## INPUT MATERIAL
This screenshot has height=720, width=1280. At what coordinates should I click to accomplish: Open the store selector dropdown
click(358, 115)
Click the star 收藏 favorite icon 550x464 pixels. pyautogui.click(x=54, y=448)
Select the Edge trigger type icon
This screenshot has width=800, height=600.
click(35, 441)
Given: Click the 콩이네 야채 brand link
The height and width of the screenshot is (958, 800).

...

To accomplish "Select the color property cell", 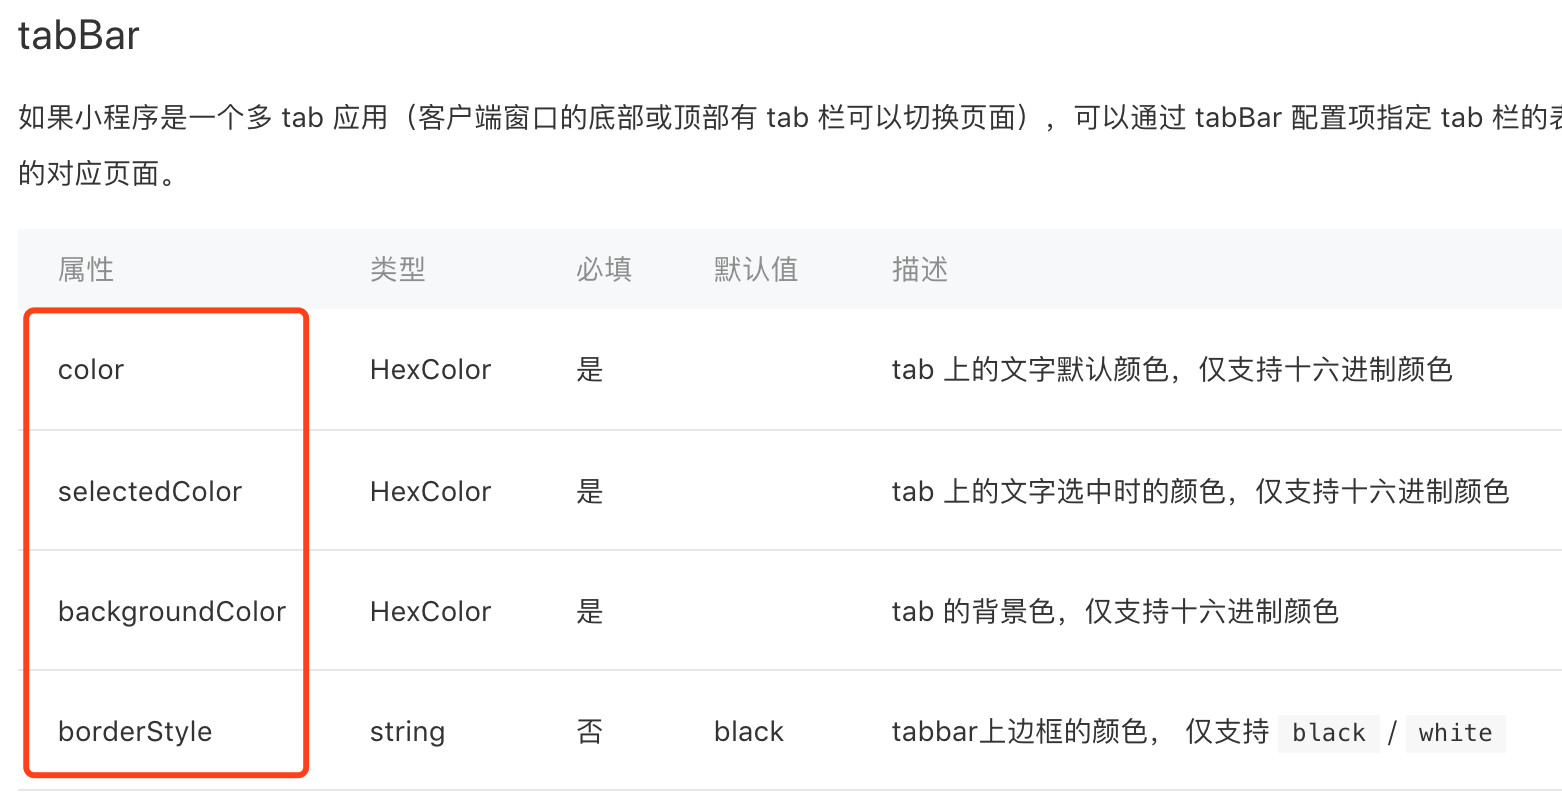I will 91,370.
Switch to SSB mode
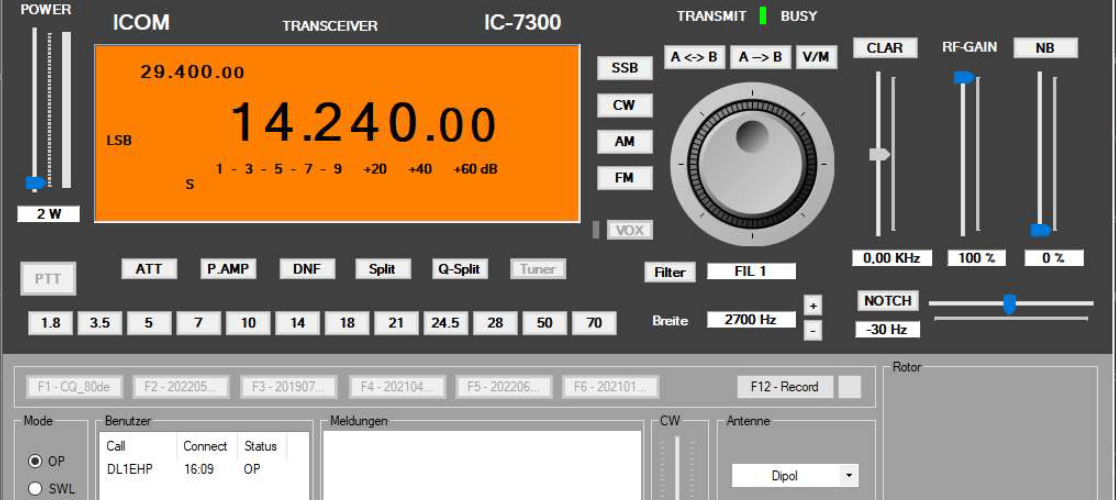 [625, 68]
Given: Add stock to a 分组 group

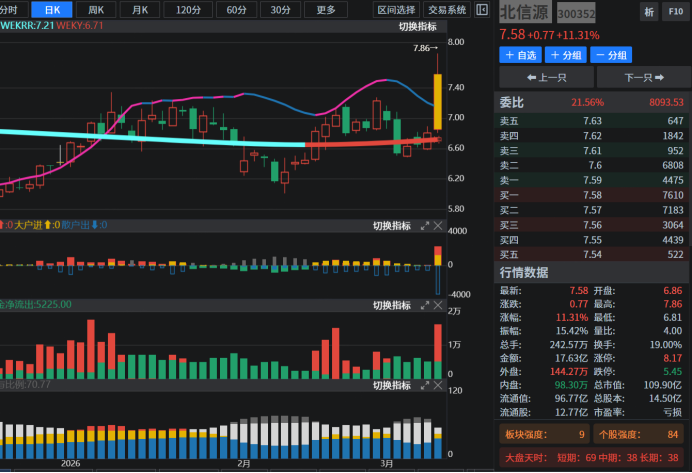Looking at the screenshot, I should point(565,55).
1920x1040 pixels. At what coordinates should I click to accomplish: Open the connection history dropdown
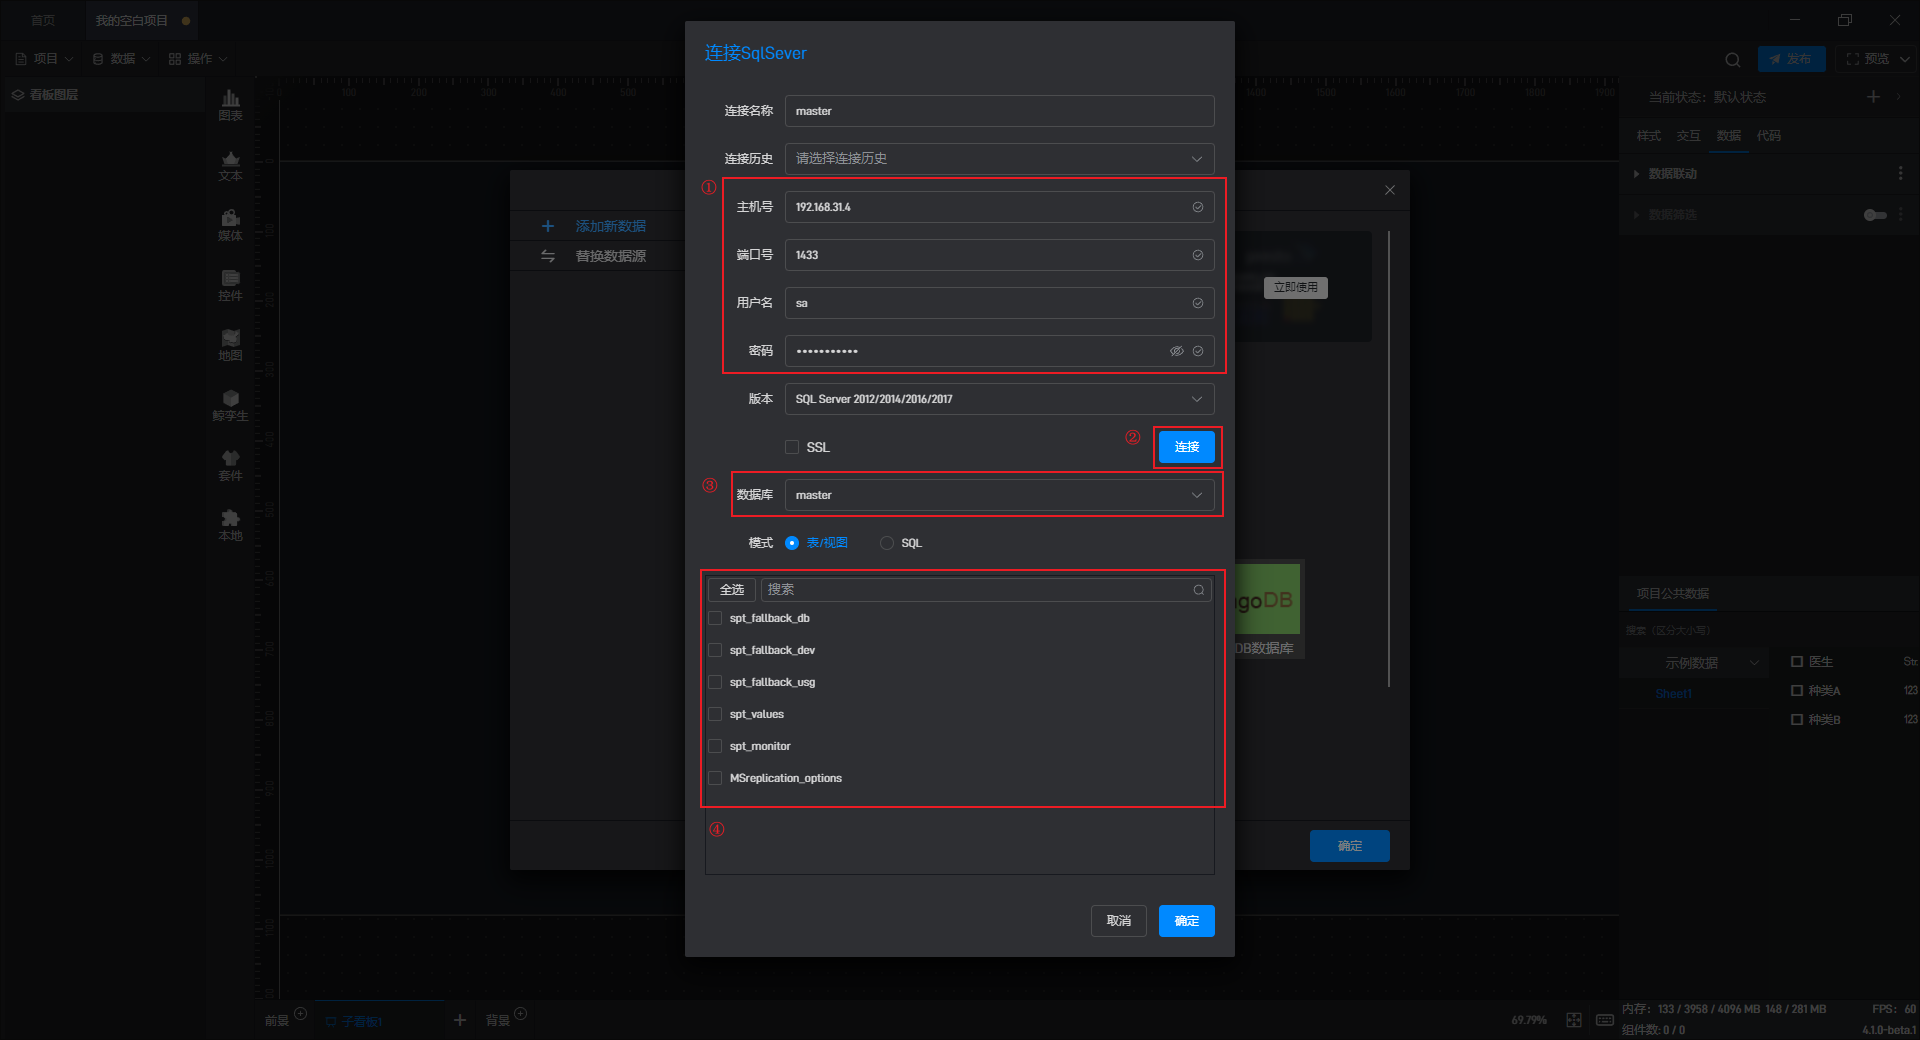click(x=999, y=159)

## TASK ITEM
Above are some lines. Repeat exactly, and only, those from the line that has "This screenshot has height=720, width=1280." through the line that has "The height and".

## COMPLETED TASK
This screenshot has height=720, width=1280. At what coordinates should I click to accomplish: Open the store selector dropdown
click(358, 115)
Click the star 收藏 favorite icon 550x464 pixels. pyautogui.click(x=54, y=448)
Select the Edge trigger type icon
This screenshot has width=800, height=600.
click(35, 441)
Given: Click the 콩이네 야채 brand link
The height and width of the screenshot is (958, 800).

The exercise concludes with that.